Exercise directions:
Look below for the line containing "Image resolution: width=464"; from there through the line containing "Task: Expand the My Blogs disclosure arrow", both lines included, please set down each line exactly and nothing else.

Data for this task:
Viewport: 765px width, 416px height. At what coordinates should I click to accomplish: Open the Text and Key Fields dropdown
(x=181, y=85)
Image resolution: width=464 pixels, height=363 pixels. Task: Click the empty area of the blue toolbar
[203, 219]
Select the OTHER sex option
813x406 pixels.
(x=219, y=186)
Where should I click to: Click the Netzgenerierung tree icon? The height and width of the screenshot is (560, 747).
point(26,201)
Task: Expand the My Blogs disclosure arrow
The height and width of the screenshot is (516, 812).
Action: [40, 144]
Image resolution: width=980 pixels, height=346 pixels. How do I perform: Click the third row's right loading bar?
--
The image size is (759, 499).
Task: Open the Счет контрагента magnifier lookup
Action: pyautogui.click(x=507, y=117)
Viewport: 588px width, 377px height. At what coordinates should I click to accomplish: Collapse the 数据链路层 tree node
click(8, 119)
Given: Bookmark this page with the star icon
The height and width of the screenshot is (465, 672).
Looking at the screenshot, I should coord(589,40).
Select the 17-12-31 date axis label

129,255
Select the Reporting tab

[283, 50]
--
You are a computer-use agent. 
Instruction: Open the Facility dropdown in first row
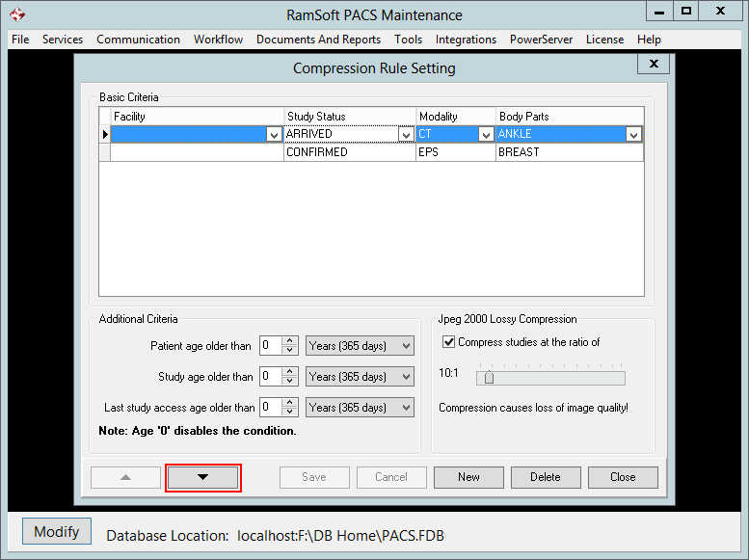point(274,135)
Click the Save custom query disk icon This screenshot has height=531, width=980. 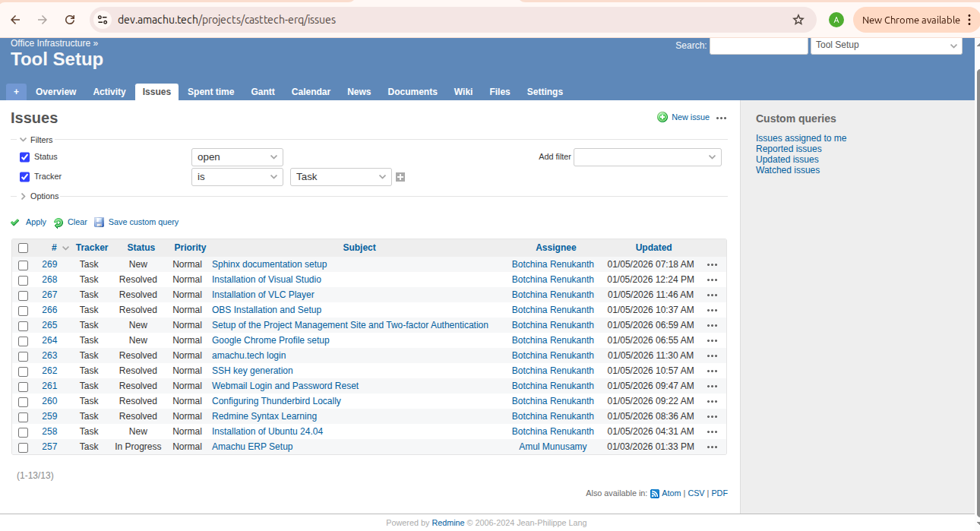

Answer to this exercise:
Image resolution: width=464 pixels, height=363 pixels. Task: Click the empty area of the blue toolbar
[203, 219]
Select the OTHER sex option
813x406 pixels.
(x=219, y=186)
Where should I click to: Click the Netzgenerierung tree icon? The height and width of the screenshot is (560, 747).
point(26,201)
Task: Expand the My Blogs disclosure arrow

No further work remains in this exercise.